The Urisino Ecosystem Project is bringing back to life the large, historic Urisino station area in the far west of New South Wales, Australia.

Regenerating the Outback

The Urisino cattle station has a rich Australian heritage but with overgrazing by cattle and feral animals it became a virtual desert. Now after nine years the land it is coming back to life, greener and more productive than ever. In the process Urisino has become the largest land regeneration project in Australia*. The first of its kind and larger than the country of Singapore!

Urisino is 200 miles ‘back o’ Bourke’ in Wanaaring, in the west of New South Wales, Australia.

Regeneration is achieved by preventing overgrazing by sheep, cattle, feral horses (brumbies) and goats. By reducing the number of cattle from a high of 10,000 to only a few hundred and humanely relocating the goats and horses to farms via mustering and trapping, the land is able to regenerate naturally. The native flora and fauna such as the mulga tree, endangered birds and snakes, and honey bees that gather around the Paroo river are then free to thrive again.

Further benefits of this strategy are the production of organic honey, Chevon (young goat meat), and humane horse relocation.
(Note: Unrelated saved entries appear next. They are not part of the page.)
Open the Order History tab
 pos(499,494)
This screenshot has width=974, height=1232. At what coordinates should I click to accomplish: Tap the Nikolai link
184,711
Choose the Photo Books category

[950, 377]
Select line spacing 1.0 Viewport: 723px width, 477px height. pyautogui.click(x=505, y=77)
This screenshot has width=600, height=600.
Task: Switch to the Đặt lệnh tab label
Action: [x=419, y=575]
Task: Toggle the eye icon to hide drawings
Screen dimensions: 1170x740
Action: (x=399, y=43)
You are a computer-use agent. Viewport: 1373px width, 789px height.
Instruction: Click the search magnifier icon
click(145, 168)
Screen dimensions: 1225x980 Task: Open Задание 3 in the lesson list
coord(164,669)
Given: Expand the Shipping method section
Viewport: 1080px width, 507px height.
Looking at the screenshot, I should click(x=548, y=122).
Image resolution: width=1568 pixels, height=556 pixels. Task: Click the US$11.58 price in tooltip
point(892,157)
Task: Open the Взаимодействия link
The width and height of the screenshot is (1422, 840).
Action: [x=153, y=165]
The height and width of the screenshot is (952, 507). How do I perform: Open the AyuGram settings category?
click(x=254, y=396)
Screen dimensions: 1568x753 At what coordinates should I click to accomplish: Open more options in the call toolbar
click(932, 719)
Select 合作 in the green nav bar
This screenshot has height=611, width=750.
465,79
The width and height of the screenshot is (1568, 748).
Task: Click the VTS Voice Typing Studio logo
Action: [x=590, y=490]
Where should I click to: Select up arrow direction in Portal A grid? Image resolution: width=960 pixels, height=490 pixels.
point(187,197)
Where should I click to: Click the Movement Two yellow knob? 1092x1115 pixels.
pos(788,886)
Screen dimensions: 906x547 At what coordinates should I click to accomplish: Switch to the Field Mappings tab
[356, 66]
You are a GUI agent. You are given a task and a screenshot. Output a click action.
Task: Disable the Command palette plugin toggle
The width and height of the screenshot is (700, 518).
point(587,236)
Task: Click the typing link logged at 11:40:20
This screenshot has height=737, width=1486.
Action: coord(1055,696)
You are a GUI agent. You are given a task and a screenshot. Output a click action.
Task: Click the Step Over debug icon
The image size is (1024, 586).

Help us to continue this ground breaking work.

Urisino requires ongoing efforts. Various projects are planned, focussing on further regeneration, environmental research, and education.

* Carbon Farming Initiative, Human Induced Regeneration of a Native Forest, ID 2013266219


The Urisino Blog

Stories documenting our progress

Pasture weed diet only

Out goats are fed 100% pasture weeds and are only supplemented with hay in a few weeks of summer.

No antibiotics or grain is added.

We believe our goats represent the most ethical raising of animals in their native environment that is possible.

Third generation cross

It has taken us five years to get this little kid.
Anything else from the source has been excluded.